▸ Exercise: Write out every entry exactly as it appears, omitting the pictures.

Stored data entries:

--- --- ---

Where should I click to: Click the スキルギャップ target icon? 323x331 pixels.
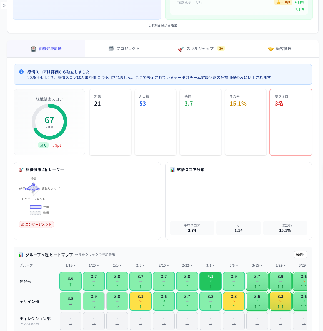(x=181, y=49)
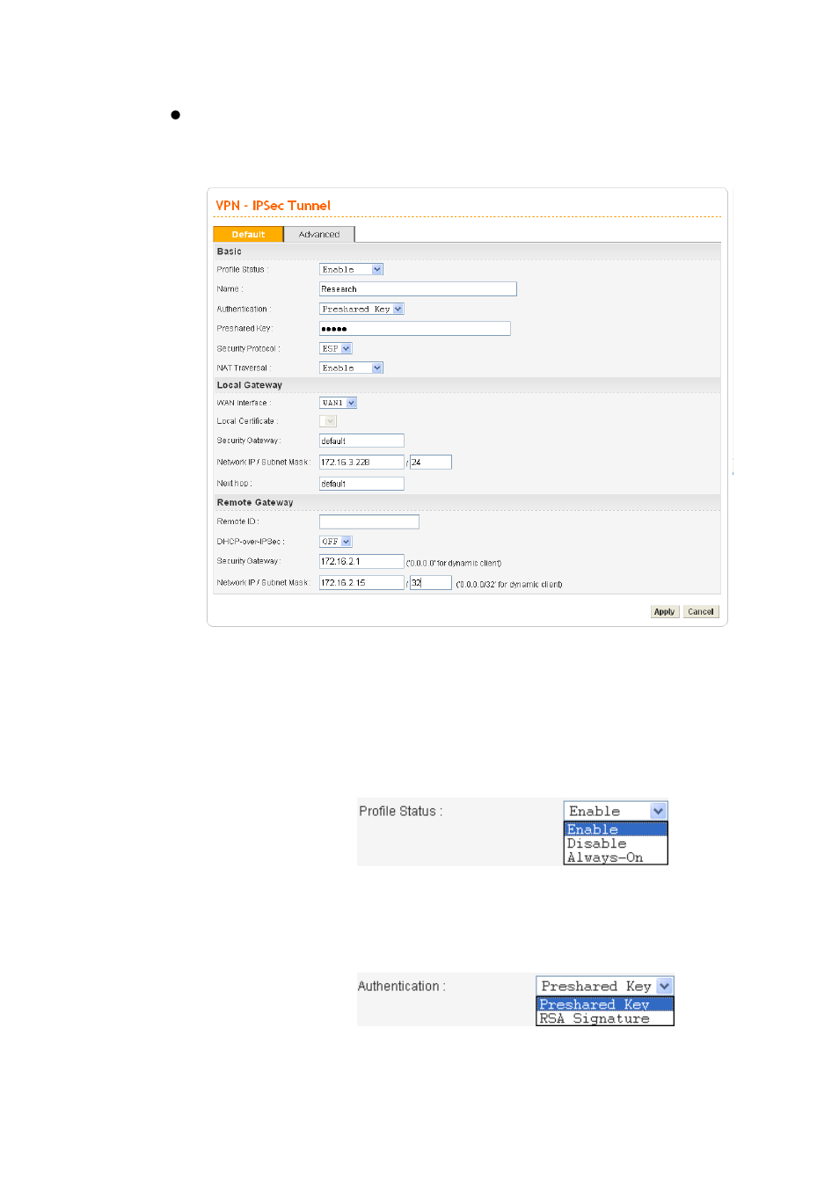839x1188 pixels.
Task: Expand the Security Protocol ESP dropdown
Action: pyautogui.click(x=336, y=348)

--- --- ---

▸ Solution for this exercise:
Where should I click to: Click the スキルギャップ target icon? 323x331 pixels.
(x=181, y=49)
839x1188 pixels.
Task: Expand the Security Protocol ESP dropdown
Action: pyautogui.click(x=336, y=348)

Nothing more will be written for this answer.